— Texto apresentado —
O Governador de São Paulo, Tarcísio de Freitas, em entrevista ao podcast Inteligência Limitada, foi questionado acerca do veto ao PLC 07/2024, que previa a exclusão da prova oral do concurso PC SP, com exceção do delegado. Em sua resposta abordou três fundamentos para o veto ao Projeto de Lei Complementar.
O primeiro motivo apresentado por Tarcísio seria que “o parlamento não era competente para propor esse projeto. Eu entendo que quando você tem uma questão de competência, não se transige. A gente não pode deixar que o parlamento defina questões que são que dizem respeito sobre a organização do Estado”.1 O argumento é equivocado, já que o projeto de lei trata da matéria de etapa de concurso, e não forma de provimento de concurso, o que é pacífico na jurisprudência.2
O segundo motivo abordado corresponderia ao fato de que “a prova oral hoje presta um serviço relevante no concurso, a prova oral tem servido hoje para para aquelas pessoas que são treinadas e aplicam a prova eliminarem pessoas que tem vinculação com o crime, e querem ingressar na polícia. Isso é uma coisa importante”.3
Ao afirmar que a prova oral objetiva a eliminação de candidatos com vinculação ao crime o governador revela uma finalidade ilegal da prova oral da PC-SP. Há desvio de finalidade, em considerando que a prova oral conforme edital teria por finalidade avaliar o o domínio do conhecimento, adequação da linguagem, articulação do raciocínio, capacidade de argumentação e uso correto do vernáculo pelos candidatos.4
Em linhas gerais, desvio de Poder ou Desvio de finalidade corresponde a pratica de ato com finalidade diversa que a lei descreveu para aquele ato. O desvio de finalidade se decompõe em duas hipóteses: a) ato praticado para alcançar outro fim, diverso do interesse público; b) ato praticado com fim diverso do fim descrito pela lei. O desvio de finalidade atenta contra os requisitos de validade do ato administrativo, notadamente a finalidade, e por violar tal requisito está-se diante de um vício insanável, de forma que não tem como corrigir ato que busca finalidade contrária a lei.

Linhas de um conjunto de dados

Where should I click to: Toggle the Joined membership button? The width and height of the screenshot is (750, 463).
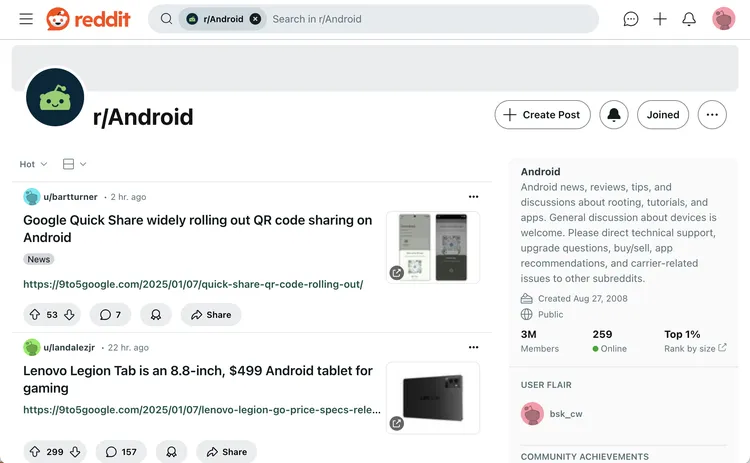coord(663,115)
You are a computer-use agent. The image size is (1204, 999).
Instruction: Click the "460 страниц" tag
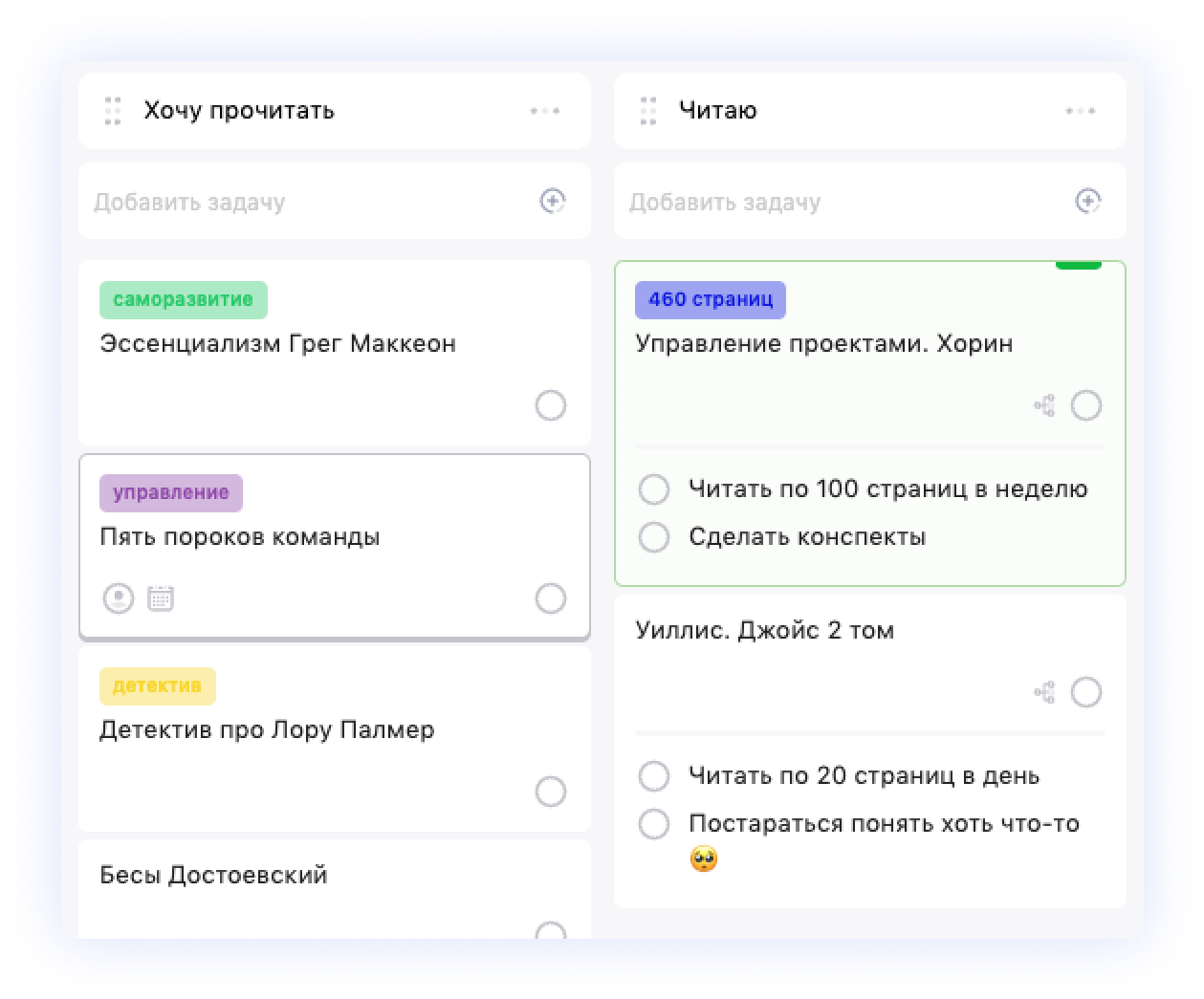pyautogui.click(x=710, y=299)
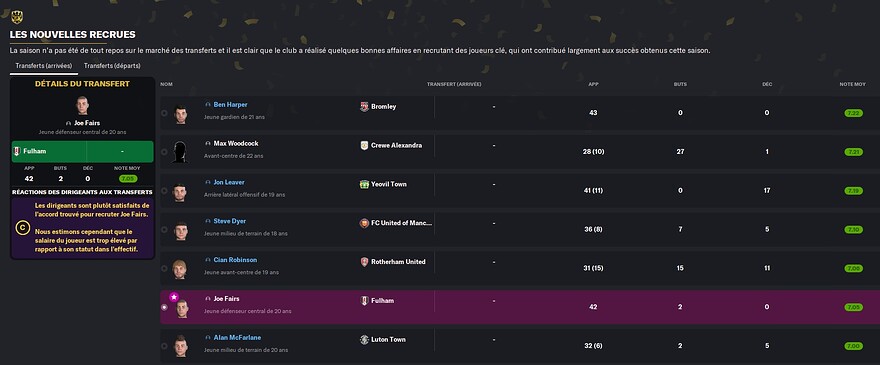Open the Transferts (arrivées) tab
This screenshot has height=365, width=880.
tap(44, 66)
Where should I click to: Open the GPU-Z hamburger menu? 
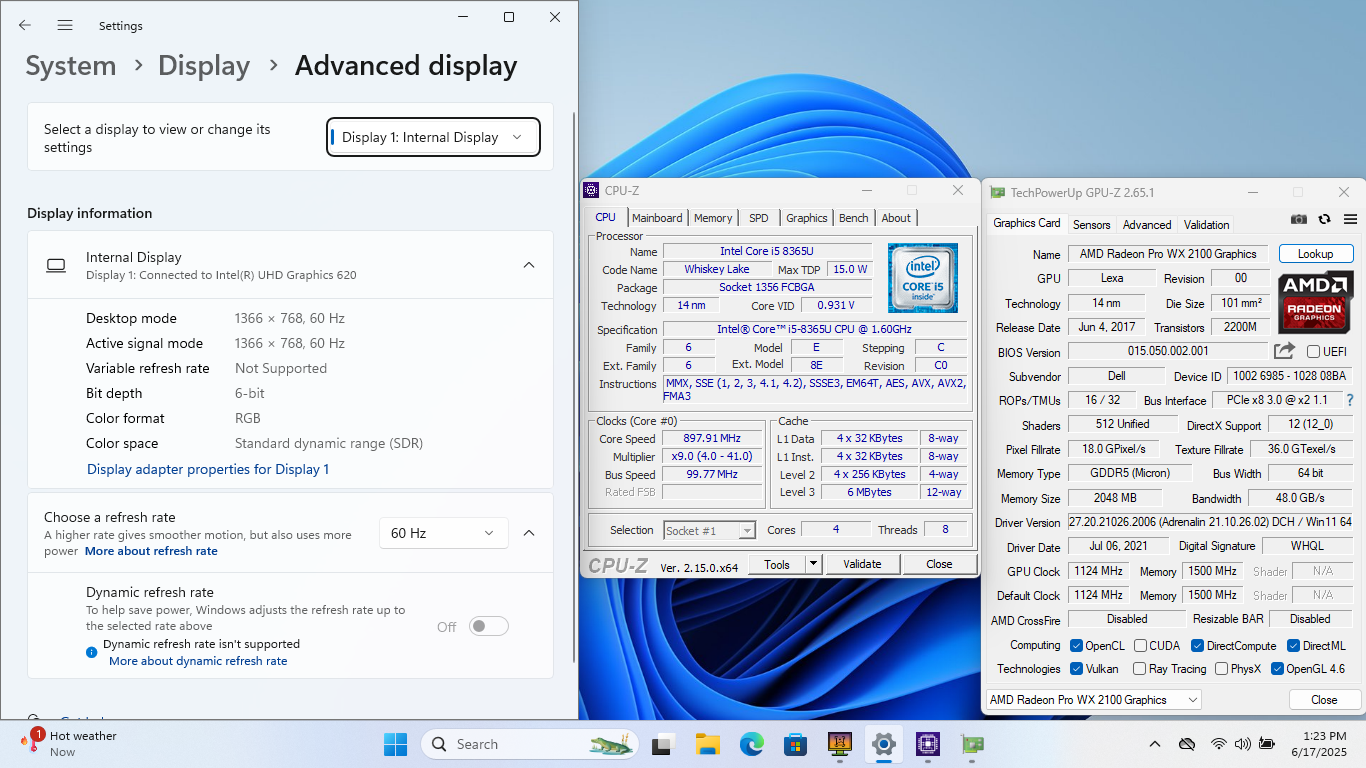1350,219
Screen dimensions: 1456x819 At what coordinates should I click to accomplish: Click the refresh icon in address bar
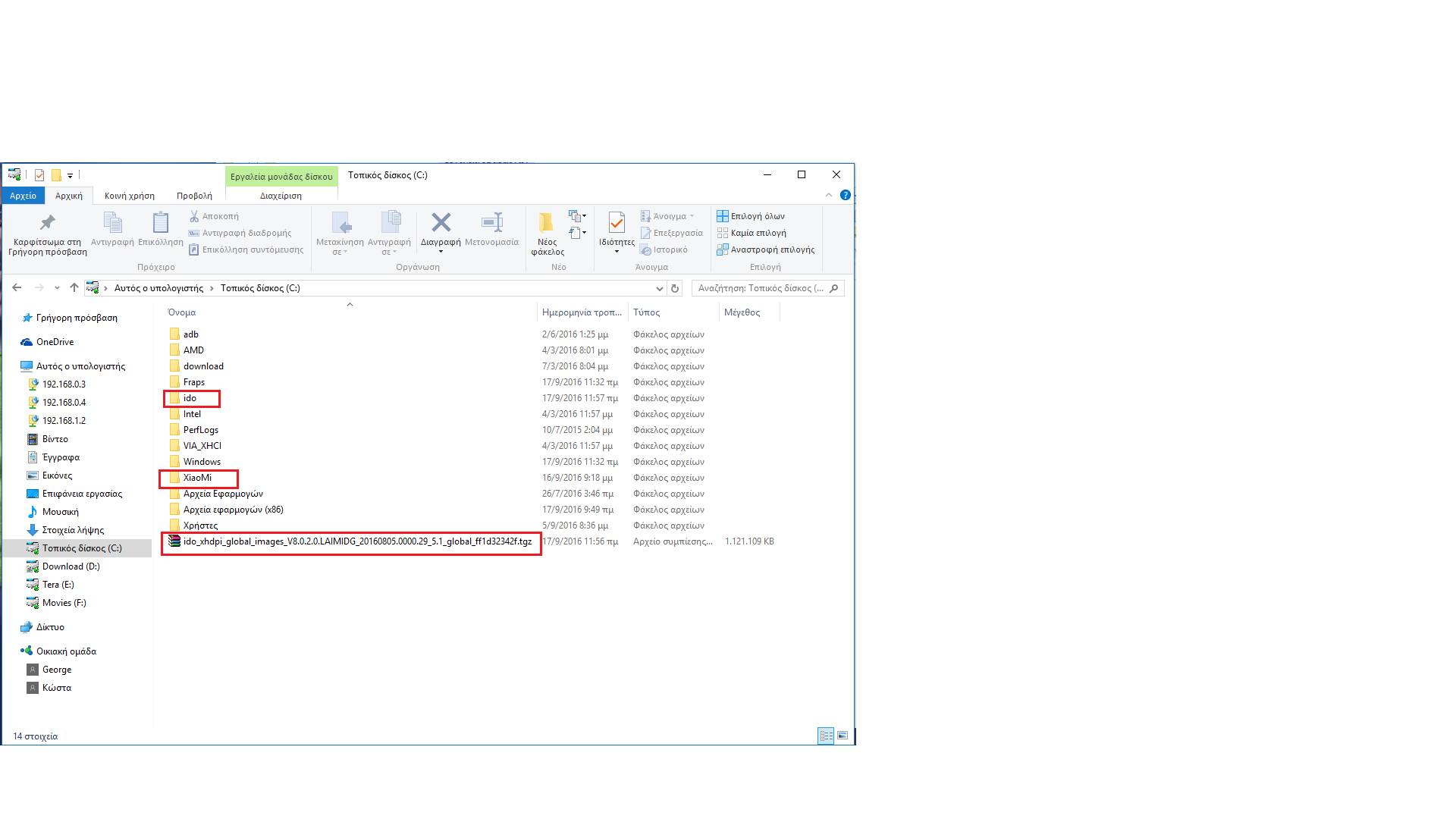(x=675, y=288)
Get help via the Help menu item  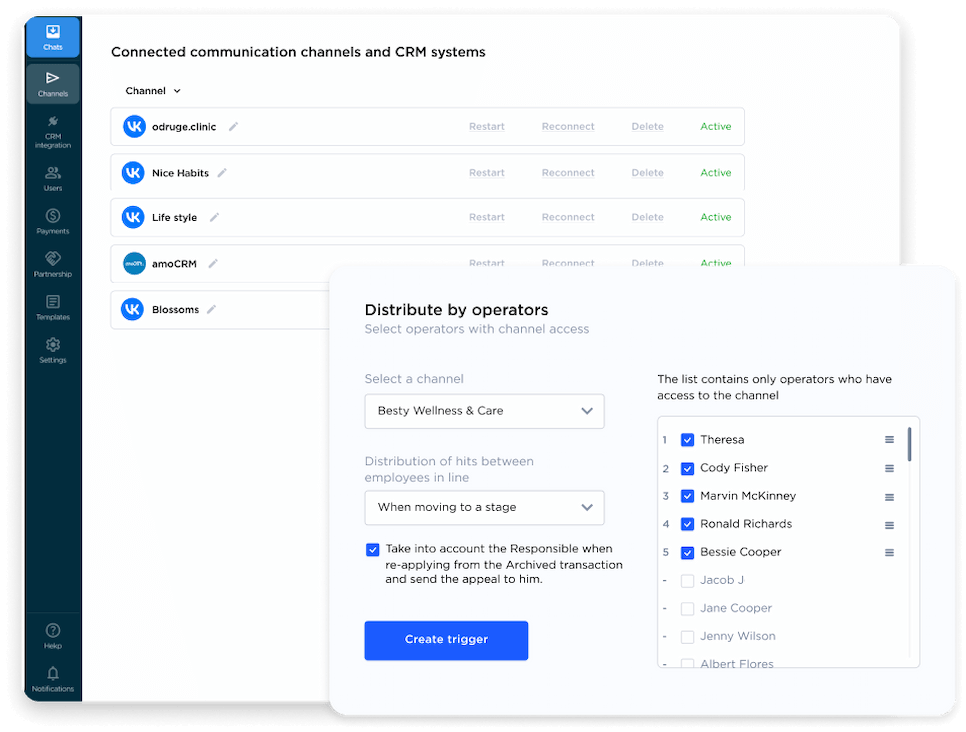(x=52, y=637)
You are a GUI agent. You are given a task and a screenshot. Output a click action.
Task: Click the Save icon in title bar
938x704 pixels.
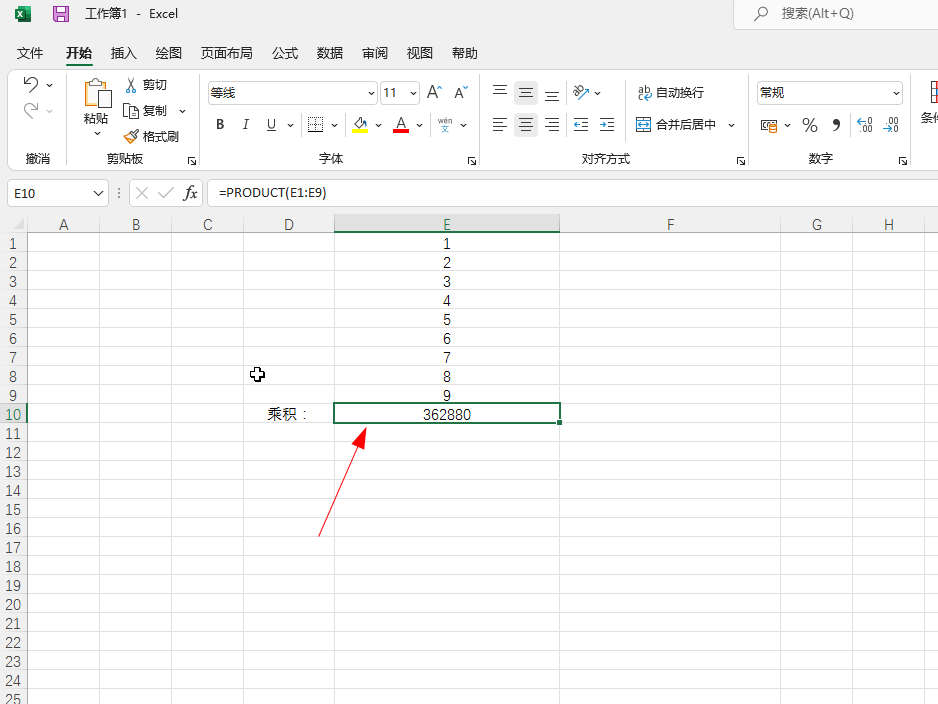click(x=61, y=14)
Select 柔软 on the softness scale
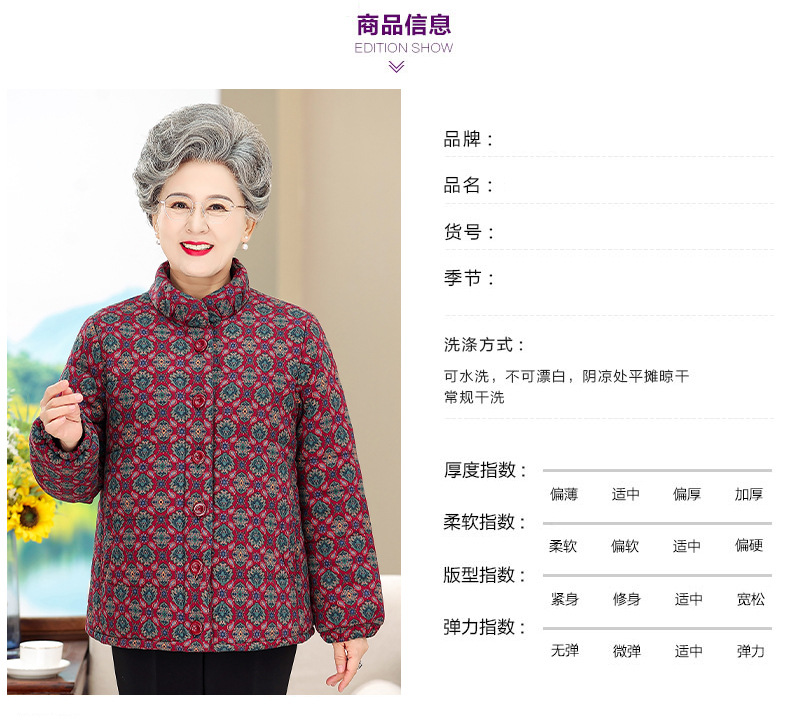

— Instruções —
1. De acordo com o texto sobre o veto, em qual podcast o governador deu a entrevista?
2. Copie do texto sobre o veto tudo o que vai de "O Governador de" até "de Lei Complementar.".

— Respostas —
1. No podcast Inteligência Limitada.

2.
O Governador de São Paulo, Tarcísio de Freitas, em entrevista ao podcast Inteligência Limitada, foi questionado acerca do veto ao PLC 07/2024, que previa a exclusão da prova oral do concurso PC SP, com exceção do delegado. Em sua resposta abordou três fundamentos para o veto ao Projeto de Lei Complementar.